Cholesterol binding, efflux, and a PDZ-interacting domain of scavenger receptor–BI mediate HDL-initiated signaling
J. Clin. Invest. Chatchawin Assanasen, et al. 115:969 doi:10.1172/JCI23858 [Go to this article.]

Figure 7
SR-BI C-terminal cytoplasmic domain is not sufficient for eNOS activation, and the C-terminal transmembrane domain, which binds cholesterol, is also required. (A) COS-M6 cells were transfected with eNOS cDNA and either wild-type SR-BI, CD36, CD/SRCT, or CD/SRCTMT cDNA. For detection of eNOS phosphorylation (top), 24 hours after transfection, the cells were starved in serum-free DMEM for another 24 hours and incubated with HDL (50 μg/ml) for 0 or 10 minutes, and cell lysates were analyzed by Western blotting using anti–phospho-eNOS–specific (Ser1179-specific) antibody and anti-eNOS monoclonal antibody. For detection of eNOS activation (bottom), parallel sets of transfected cells were used, and [³H]L-arginine conversion to [³H]L-citrulline was measured during 15-minute incubations with control buffer or HDL (50 μg/ml).

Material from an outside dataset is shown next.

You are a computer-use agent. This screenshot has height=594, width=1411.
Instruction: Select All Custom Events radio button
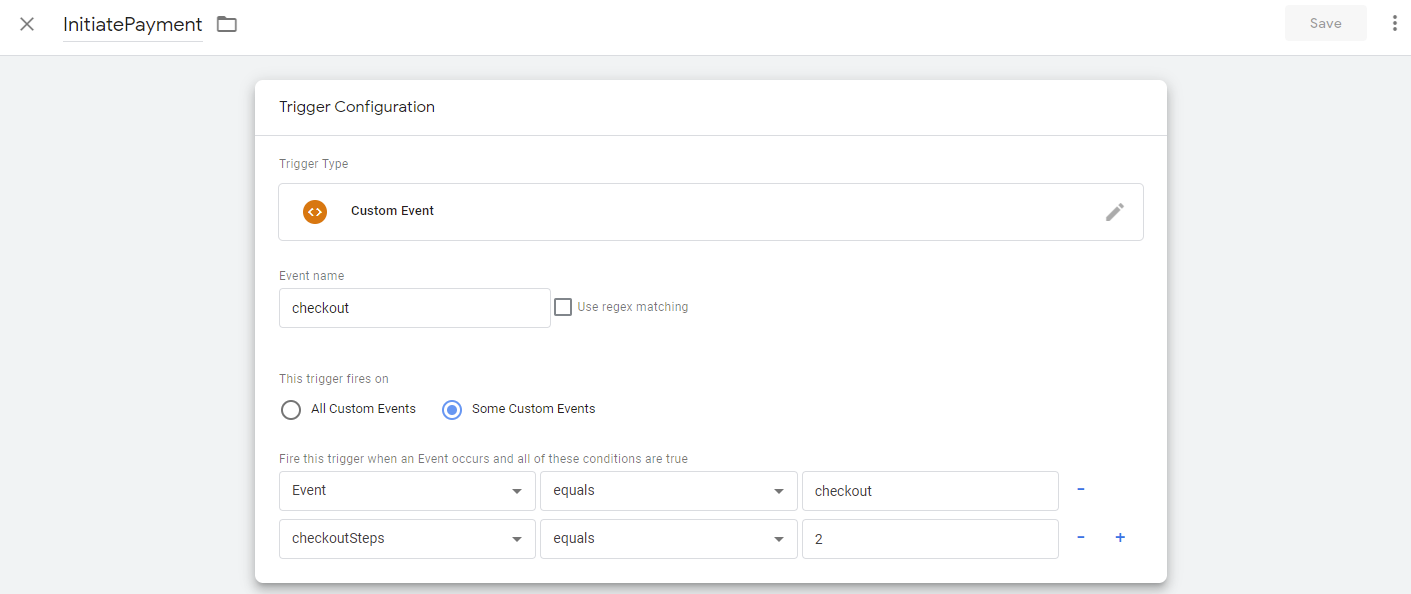click(291, 409)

Values (mean ± SEM) are expressed as percent of HDL-stimulated activity above basal activity; n = 4. *P < 0.05 versus wild-type SR-BI. (B) HEK 293 cells were transfected and labeled with [³H]photocholesterol; receptors were immunoprecipitated with antibody to the SR-BI C-terminal tail; and the [³H]photocholesterol associated with the receptor was assessed by autoradiography (top). The abundance of immunoprecipitated receptor was assessed by Western blotting (bottom), and the relative amount of [³H]photocholesterol-bound receptor versus total receptor was calculated.